Yes, that would work nicely too. I would still want to implement that in a git-like way. So the argument could be a stack name, or a commit id, or some symbolic thing like HEAD and it would just DWIM.

I just checked, and git help commit says that with --verbose, the message template includes the diff.

And that's exactly what pinto does. But you're doing this non-interactively so you never see the template message. I think that's the key difference in this situation.

thaljef commented 9 years ago

it takes an unholy amount of time to display the results when talking to a remote Pinto server with a lot of changes, even if I am only interested in what my coworkers did last week while I was on holiday.

Since about version 0.085 pinto streams output to the client, so you should get a pretty quick response. Which version do you have?

NB: pinto --version will tell you what version of the client is installed locally, but you'll have to login to the server and look at the pintod code to know which version the server is.

fgabolde commented 9 years ago

The client is 0.09996 and the server is 0.09995.

These are large repositories with very frequent changes though:

STATISTICS FOR THE "master" STACK
-------------------------------------

                     Stack      Total
               ----------------------
     Packages       12543      175983
Distributions         969        3493

The output of pinto log -d on this repository was around 629K two months ago, just to give you an idea. With the very scientific method of "counting aloud", I measured ~50s before anything would appear in pinto log -d | less (only one screenful -- the next screenful took 50 more seconds, so this is not just $|).

On one of our smaller repositories, which has 65 revisions currently, it still takes ~5s to start displaying stuff, ~17s if piped to a pager -- so basically all the time, and 20.5s to finish (measured by time).

thaljef commented 9 years ago

Depending on your machine, most pinto command have a startup time of 2-5 seconds due to the overhead of Moose. The overhead is slightly less when using a remote repository because the server has already loaded modules that would have to be loaded by the client if you were using a local repository. I would like to covert everything to Moo, but that's not a high priority right now (any takers?).

Having said all that, I turned on autoflush in 35342ee1 and I saw a pretty big improvement for both local and remote repositories. You're welcome to try it out yourself, or just wait for the next release (maybe next week). To get the speedup with a remote repository, you'll have to upgrade both server and client. This probably won't improve your time measurements, but I think it will reduce the perceived latency.
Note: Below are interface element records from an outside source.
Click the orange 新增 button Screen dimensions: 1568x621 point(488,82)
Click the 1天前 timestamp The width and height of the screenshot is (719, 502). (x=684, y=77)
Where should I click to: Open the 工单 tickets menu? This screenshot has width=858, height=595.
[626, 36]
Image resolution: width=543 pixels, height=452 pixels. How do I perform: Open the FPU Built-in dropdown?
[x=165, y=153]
tartansandal commented 9 years ago

Would really need to get NTYprof or similar running on that to see what the real bottleneck is, however, my guess is this has something to do with Pinto using both SQLite and an ORM (DBIx::Class). I'm thinking we might be getting sub-optimal SQL queries (via prefetch and the like) and SQLite is not smart enough to produce a sufficiently good query plan. If this is true, we might want to explore plugging in a real database like PostgreSQL or crafting explicit joins so that DBIx::Class produces more optimal SQL.

Kahlil (Kal) Hodgson GPG: C9A02289 Head of Technology (m) +61 (0) 4 2573 0382 DealMax Pty Ltd GitHub: @tartansandal

Suite 1416 401 Docklands Drive Docklands VIC 3008 Australia

"All parts should go together without forcing. You must remember that the parts you are reassembling were disassembled by you. Therefore, if you can't get them together again, there must be a reason. By all means, do not use a hammer." -- IBM maintenance manual, 1925

On 14 May 2015 at 11:17, Jeffrey Ryan Thalhammer notifications@github.com wrote:

Depending on your machine, most pinto command have a startup time of 2-5 seconds due to the overhead of Moose. The overhead is slightly less when using a remote repository because the server has already loaded modules that would have to be loaded by the client if you were using a local repository. I would like to covert everything to Moo, but that's not a high priority right now (any takers?).
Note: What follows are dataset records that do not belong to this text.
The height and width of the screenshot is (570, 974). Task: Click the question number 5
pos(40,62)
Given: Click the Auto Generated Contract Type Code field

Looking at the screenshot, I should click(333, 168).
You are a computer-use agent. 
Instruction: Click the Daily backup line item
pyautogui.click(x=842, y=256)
Having said all that, I turned on autoflush in 35342ee https://github.com/thaljef/Pinto/commit/35342ee1bf2109a54b93429bcc2f0fba02e199bc and I saw a pretty big improvement for both local and remote repositories. You're welcome to try it out yourself, or just wait for the next release (maybe next week). To get the speedup with a remote repository, you'll have to upgrade both server and client. This probably won't improve your time measurements, but I think it will reduce the perceived latency.
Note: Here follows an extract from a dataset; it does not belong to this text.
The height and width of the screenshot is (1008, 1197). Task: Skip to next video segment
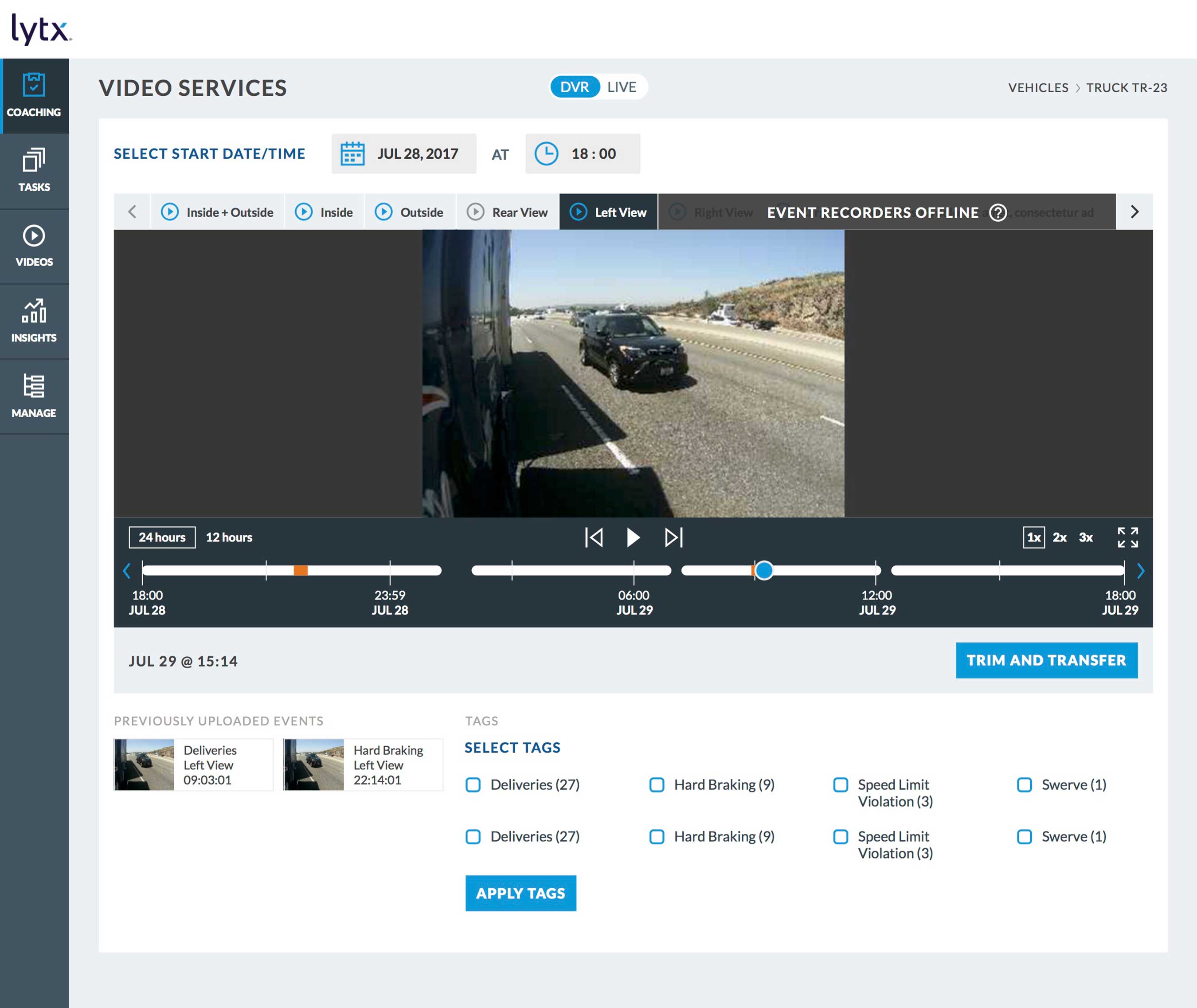pos(673,537)
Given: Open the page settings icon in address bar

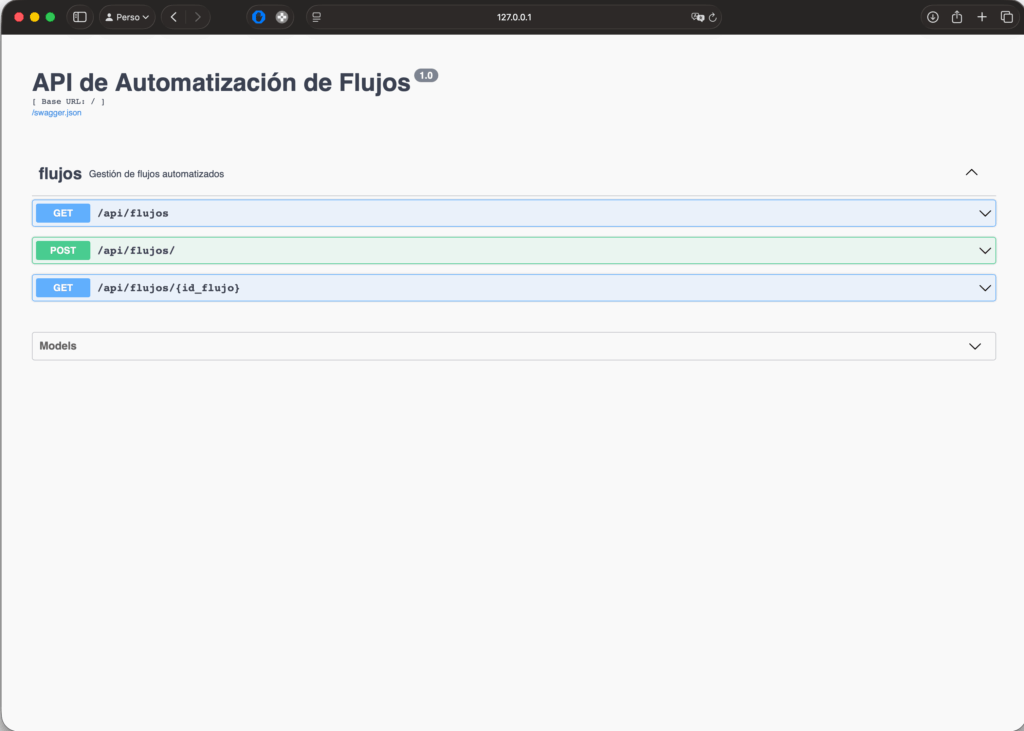Looking at the screenshot, I should pos(316,17).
— Reply to this email directly or view it on GitHub https://github.com/thaljef/Pinto/issues/208#issuecomment-101873134.

fgabolde commented 9 years ago

I turned on autoflush in 35342ee and I saw a pretty big improvement for both local and remote repositories. You're welcome to try it out yourself, or just wait for the next release (maybe next week).

Neat!

I'd like to try it now, but I suspect my colleagues don't want me cowboy-patching the Pinto server, and I don't have a huge Pinto repository of my own to test on. I'll wait for the release.

On the topic of git-like revsets, it sounds pretty cool and it will definitely help. I can work on it if you like.

thaljef commented 9 years ago

On the topic of git-like revsets, it sounds pretty cool and it will definitely help. I can work on it if you like.

That would be much appreciated.

thaljef commented 9 years ago

I'll wait for the release.

@fgabolde Pinto-0.09998 has shipped.

fgabolde commented 9 years ago

@fgabolde Pinto-0.09998 has shipped.

Thanks @thaljef, I'll pester IT to set it up :)

I've started work on the rev-list feature, I'll update you as soon as I've got something approaching usable.

thaljef commented 9 years ago

@fgabolde so did this work out for you?

Is it fast enough now to just use pinto log -d?

fgabolde commented 9 years ago

@thaljef It's faster but it's still pretty slow :/ It got a little better for a while but since then the repository size has kept increasing, and so has the running time of pinto log.

I came across this as well while trying to add options to pinto log, but since you're using sqlite to store the revision ancestry as well, there is no really fast way to build the full history tree (your only option is to run one query for every ancestry level -- the parents method in the Revision result source). I couldn't get it to be fast without extracting ancestry info and dumping it into a different structure on file. That would potentially cause other problems since we would need to keep it synced with the DB...

thaljef commented 9 years ago

Well, rendering all log entries is always going to take more time as the history gets longer. But the time to render the first N log entries should be constant, and I thought that was the primary issue here. Is that not the case?

Yeah, the data structure pretty much requires a query for each revision. I wonder if it would be any faster to just fetch all revisions (or some large chunk of them) and then build the tree in memory.

fgabolde commented 9 years ago

Well, rendering all log entries is always going to take more time as the history gets longer. But the time to render the first N log entries should be constant, and I thought that was the primary issue here. Is that not the case?

If you check back to the first comment on this ticket, the issue was originally that I wanted to show dep diffs in Jenkins build logs, and I was using pinto update --dry-run for this, avoiding pinto log -d because it was slow (more than doubling build times in extreme cases, actually). Then the discussion turned to adding features to pinto log -d to limit its output.

Regarding the current speed of pinto log, it's fine... if someone is in front of the machine to press C-c once enough output has appeared. So at least one of the use cases ("what have the guys been doing last week") works now.

Yeah, the data structure pretty much requires a query for each revision. I wonder if it would be any faster to just fetch all revisions (or some large chunk of them) and then build the tree in memory.

Rather than all revisions, we only need the ancestry table and one starting revision for building the tree (fortunately the ancestry table is likely to be much smaller, with fewer columns, all ints). From there we can fetch the revisions in batches.